EXTRACTED TEXT:
* * * * * * *

Effective in Shrinking Four Types of Late-Stage Cancer Tumors
To test their hypothesis, the research team conducted experiments on mice with four common cancers that had progressed to stage 4, the final stage, including melanoma, lung cancer, breast cancer, and colorectal cancer.
The mice were given a drug that mimics the immune response to severe Covid infection, stimulating the production of specialist monocytes. The results were astonishing. Tumors in the mice began to shrink across all four types of cancer studied.
Unlike ordinary monocytes, which can be converted by tumors into cells that protect them, the specialist monocytes retained their original anti-cancer properties as they were produced.
Specialist monocytes can move to tumor sites—a feat that most immune cells cannot accomplish—and once there, they activate the natural killing response in the same way the immune system does with any pathogen.
Other cells in the immune system then attack the cancer cells, leading to tumor shrinkage.

* * * * * * *

Items from a dataset

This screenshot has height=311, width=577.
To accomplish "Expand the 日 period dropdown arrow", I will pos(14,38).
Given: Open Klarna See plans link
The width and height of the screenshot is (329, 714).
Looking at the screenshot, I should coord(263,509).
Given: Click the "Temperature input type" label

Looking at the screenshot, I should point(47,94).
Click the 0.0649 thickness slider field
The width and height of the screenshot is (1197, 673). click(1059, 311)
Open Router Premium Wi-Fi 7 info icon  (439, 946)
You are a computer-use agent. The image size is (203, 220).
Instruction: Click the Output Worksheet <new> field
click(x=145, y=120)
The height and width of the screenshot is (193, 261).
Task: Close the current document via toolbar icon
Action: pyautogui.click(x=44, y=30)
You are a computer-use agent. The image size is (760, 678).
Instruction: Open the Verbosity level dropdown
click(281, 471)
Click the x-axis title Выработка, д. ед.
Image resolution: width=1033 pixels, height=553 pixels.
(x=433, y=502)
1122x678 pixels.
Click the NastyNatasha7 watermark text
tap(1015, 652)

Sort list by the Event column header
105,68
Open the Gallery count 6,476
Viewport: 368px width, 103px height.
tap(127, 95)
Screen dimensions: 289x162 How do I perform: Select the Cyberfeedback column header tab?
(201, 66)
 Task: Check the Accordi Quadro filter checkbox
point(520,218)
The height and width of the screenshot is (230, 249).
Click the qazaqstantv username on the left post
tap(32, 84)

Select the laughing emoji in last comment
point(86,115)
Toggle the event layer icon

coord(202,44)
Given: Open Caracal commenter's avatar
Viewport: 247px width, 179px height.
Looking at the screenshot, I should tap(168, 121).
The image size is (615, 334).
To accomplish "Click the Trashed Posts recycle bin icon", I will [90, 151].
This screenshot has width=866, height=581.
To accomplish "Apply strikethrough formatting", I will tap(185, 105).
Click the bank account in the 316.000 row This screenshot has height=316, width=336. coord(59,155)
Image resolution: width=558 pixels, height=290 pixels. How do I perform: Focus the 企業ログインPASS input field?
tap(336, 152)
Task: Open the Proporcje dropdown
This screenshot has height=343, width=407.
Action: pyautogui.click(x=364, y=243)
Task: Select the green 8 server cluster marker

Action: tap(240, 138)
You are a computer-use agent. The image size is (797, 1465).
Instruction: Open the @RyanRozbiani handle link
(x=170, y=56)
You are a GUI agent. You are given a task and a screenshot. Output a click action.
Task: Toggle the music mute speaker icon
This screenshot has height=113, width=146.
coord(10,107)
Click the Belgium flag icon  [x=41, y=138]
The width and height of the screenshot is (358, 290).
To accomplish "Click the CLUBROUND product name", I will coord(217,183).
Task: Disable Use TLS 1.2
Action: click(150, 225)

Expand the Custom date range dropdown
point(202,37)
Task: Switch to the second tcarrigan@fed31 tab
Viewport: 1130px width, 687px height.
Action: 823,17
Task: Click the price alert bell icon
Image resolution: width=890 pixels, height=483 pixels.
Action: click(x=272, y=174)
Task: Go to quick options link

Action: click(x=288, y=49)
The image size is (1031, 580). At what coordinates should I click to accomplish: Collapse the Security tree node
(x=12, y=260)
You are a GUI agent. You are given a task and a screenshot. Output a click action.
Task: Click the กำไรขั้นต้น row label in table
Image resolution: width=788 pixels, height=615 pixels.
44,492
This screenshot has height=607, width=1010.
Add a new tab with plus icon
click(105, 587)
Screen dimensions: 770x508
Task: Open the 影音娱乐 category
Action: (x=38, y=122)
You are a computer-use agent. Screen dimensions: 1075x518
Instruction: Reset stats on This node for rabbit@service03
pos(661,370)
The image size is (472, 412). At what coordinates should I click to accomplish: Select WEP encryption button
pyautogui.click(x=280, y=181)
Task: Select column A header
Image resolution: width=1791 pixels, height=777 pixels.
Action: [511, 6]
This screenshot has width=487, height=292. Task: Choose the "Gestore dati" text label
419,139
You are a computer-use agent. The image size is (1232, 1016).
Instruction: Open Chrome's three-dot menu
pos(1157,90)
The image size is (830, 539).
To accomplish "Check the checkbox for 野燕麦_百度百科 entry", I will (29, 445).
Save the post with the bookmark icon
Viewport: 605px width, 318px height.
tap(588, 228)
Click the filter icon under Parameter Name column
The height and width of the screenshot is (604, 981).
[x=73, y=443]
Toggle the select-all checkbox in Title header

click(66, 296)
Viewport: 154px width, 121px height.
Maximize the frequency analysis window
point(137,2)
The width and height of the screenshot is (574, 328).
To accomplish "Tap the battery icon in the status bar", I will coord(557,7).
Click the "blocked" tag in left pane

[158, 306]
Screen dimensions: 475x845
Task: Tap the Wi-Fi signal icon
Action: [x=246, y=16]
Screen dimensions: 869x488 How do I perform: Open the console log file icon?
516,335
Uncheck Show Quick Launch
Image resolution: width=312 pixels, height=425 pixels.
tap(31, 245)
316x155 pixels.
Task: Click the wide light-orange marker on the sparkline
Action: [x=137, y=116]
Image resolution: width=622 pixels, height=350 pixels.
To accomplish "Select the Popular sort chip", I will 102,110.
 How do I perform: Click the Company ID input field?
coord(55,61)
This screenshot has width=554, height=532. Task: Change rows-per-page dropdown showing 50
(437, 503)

* * * * * * *

EXERCISE DIRECTIONS: According to the text on late-stage cancer tumors, which four cancers did the mice in the experiments have? The items are not needed for the tasks.

ANSWER: The mice had melanoma, lung cancer, breast cancer, and colorectal cancer, all progressed to stage 4.